RAG service
Now, we'll put together everything we've learnt so far
I've a file doc1.txt
with following content
cat says meow
And, I've another file doc2.txt
with following content
dog will bark
Let's create a simple function which would convert query into embeddings and find the matching documents
Typescript Code:
async function queryEmbedding(query: string) {
const embedding = await createEmbeddingOpenAI(query);
const { data, error } = await supabase.rpc("query_documents", {
query_embedding: embedding,
});
return data;
}
Python Code:
def query_embedding(query: str):
embedding = create_embedding_openai(query)

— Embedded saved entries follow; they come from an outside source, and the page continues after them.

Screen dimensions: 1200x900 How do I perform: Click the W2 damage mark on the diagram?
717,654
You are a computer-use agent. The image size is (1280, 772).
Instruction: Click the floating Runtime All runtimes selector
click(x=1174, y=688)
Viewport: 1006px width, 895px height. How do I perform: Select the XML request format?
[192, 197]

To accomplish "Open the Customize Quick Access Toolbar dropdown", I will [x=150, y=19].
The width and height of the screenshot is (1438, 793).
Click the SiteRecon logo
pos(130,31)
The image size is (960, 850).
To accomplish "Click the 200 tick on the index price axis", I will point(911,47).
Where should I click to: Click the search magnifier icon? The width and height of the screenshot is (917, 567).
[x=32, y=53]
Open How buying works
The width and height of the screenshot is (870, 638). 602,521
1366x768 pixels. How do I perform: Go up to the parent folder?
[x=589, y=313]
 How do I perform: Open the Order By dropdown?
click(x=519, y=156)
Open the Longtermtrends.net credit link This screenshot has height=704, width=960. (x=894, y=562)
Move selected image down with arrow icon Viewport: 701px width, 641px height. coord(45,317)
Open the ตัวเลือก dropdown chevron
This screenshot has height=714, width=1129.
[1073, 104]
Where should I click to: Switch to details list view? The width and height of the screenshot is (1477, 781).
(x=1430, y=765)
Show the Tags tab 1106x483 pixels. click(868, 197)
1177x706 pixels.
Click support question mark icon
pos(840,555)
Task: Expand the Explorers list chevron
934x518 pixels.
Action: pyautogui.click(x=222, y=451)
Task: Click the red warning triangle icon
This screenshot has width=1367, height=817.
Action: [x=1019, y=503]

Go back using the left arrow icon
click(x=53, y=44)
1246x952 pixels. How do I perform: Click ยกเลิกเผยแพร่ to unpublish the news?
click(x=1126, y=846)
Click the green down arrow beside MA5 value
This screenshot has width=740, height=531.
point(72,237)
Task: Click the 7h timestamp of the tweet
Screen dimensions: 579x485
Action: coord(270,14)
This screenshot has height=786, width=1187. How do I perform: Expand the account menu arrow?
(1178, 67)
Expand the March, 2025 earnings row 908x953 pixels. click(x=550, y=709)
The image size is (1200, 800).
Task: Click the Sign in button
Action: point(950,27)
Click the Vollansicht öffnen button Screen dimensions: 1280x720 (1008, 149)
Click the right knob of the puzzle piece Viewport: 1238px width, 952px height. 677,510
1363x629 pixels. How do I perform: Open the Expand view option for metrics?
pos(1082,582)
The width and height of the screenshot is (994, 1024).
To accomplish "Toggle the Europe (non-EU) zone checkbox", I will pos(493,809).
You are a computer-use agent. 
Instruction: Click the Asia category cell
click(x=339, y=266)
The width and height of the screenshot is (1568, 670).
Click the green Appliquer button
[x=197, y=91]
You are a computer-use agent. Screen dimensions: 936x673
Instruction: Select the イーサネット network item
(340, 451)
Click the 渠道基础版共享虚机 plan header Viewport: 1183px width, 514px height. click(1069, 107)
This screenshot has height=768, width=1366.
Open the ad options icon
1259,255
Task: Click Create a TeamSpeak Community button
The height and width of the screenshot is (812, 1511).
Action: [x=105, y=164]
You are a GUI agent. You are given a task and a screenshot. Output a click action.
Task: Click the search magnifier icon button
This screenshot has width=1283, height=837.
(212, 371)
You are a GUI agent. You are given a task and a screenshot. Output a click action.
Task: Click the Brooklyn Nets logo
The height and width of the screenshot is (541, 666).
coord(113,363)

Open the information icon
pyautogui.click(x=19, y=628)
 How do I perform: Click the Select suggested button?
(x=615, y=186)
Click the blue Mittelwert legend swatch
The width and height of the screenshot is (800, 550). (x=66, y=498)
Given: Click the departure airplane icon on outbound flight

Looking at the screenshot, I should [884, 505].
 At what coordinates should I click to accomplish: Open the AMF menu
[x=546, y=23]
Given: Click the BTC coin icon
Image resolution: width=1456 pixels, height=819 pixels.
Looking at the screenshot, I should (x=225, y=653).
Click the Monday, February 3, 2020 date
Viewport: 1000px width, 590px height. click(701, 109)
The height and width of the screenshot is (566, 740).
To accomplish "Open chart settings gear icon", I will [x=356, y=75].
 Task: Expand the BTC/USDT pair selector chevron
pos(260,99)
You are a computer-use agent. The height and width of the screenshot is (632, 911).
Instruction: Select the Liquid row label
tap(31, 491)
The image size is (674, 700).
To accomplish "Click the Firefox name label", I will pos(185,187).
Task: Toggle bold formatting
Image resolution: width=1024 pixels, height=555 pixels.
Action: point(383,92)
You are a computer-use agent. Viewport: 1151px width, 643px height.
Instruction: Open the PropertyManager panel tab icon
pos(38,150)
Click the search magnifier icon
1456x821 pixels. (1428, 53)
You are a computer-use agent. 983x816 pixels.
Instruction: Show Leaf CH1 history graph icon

response = supabase.rpc("query_documents", {"query_embedding": embedding}).execute()
return response
We'll put everything together for querying
- Read the files
- Create embeddings for contents in those files
- Get the query
- Create embedding for the query
- Find the matching documents
Typescript Code:
async function main() {
await createEmbeddingFromFiles(["data/doc1.txt", "data/doc2.txt"]);
const query = "dog";
const results = await queryEmbedding(query);
console.log(results);
}
main();
Python Code:
def main():
create_embedding_from_files(["data/doc1.txt", "data/doc2.txt"])
response = query_embedding("dog")
print(response)
main()
When I execute above code, I'm getting below result in console
[
{ doc_name: 'data/doc1.txt', similarity: 0.360020222665688 },
{ doc_name: 'data/doc2.txt', similarity: 0.545840669796527 }
]
As you can see, doc2.txt
has contents about dog
and that is why similarity score is more.